Why not cut down on the bonuses a bit, instead of asking for wage freezes for current and new hires?

Also, working in the grocery business isn't semi-skilled labor. You have to be on your toes to deal with the public, know where everything is on the floor, and deal with problems like shoplifting, spills, falls, etc.

The chain I worked for brought on some of the current problems it has due to its own actions.

A few years ago, they bought out a chain that had been sucessful and around in California for a long time.

They weren't content to just reorganizing the backroom management and distribution channels to conform to their own practices, which is a sensible step when merging two different entities.

They went further and turned all the old chain stores into their own chain name.

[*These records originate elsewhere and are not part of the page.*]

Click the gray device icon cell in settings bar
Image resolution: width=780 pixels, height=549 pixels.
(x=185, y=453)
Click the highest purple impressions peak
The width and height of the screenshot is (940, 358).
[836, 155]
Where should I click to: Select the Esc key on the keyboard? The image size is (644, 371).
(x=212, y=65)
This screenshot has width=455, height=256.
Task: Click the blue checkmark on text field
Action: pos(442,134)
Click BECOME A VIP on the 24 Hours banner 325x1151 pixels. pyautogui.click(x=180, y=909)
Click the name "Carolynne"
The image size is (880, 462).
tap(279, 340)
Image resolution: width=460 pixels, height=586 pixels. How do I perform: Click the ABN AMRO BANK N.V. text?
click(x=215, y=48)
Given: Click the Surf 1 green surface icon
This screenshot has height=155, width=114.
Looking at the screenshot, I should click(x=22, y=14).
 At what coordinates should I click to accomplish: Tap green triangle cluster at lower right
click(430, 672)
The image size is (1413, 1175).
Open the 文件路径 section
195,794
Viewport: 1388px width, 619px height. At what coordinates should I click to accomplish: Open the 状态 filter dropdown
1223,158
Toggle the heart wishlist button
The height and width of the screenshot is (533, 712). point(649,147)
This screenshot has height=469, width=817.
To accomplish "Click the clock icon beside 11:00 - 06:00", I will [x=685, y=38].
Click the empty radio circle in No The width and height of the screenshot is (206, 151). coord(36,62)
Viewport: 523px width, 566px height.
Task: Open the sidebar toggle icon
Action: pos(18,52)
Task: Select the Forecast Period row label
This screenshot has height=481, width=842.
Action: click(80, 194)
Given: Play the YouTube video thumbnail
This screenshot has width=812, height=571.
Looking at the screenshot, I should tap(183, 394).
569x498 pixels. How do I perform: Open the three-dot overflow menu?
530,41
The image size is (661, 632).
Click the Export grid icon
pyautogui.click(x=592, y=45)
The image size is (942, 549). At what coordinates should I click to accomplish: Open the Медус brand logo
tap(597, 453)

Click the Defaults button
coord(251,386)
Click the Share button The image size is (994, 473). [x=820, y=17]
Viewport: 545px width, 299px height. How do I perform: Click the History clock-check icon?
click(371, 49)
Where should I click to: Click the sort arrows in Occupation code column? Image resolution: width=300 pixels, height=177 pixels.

The consumer base, which was used to a certain level of service from the old chain, went to other stores to get what they wanted, instead of going to the 'new' store in their area.

The chain previously announced before the merger that they expected pricing to improve, because of the 'economies of scale' to be expected from the increased number of outlets they would have.

Because of the loss of customers who went to the old chain, this never materialized.

Management usually profits from good decisions, and expects the workers to shoulder any burdens due to their bad ones.

Posted by: Dark Avenger at November 4, 2003 12:20 PM | PERMALINK

Safeway is anti-semitic? Huh? They don't carry Hebrew National, or what?

Posted by: Bernard Yomtov at November 4, 2003 02:00 PM | PERMALINK

I think I can explain part of why many ordinary non-union Americans have a hard time siding with labor unions. Unfortunately, many of the big union stories have to do with the NFL, NBA, and MLB. Millionaires. Unfortunately, unions of all stripes stick together, and you'll never see the grocery workers union or the auto workers union criticize the players' unions...even as the millionaire players drive around in their foreign cars.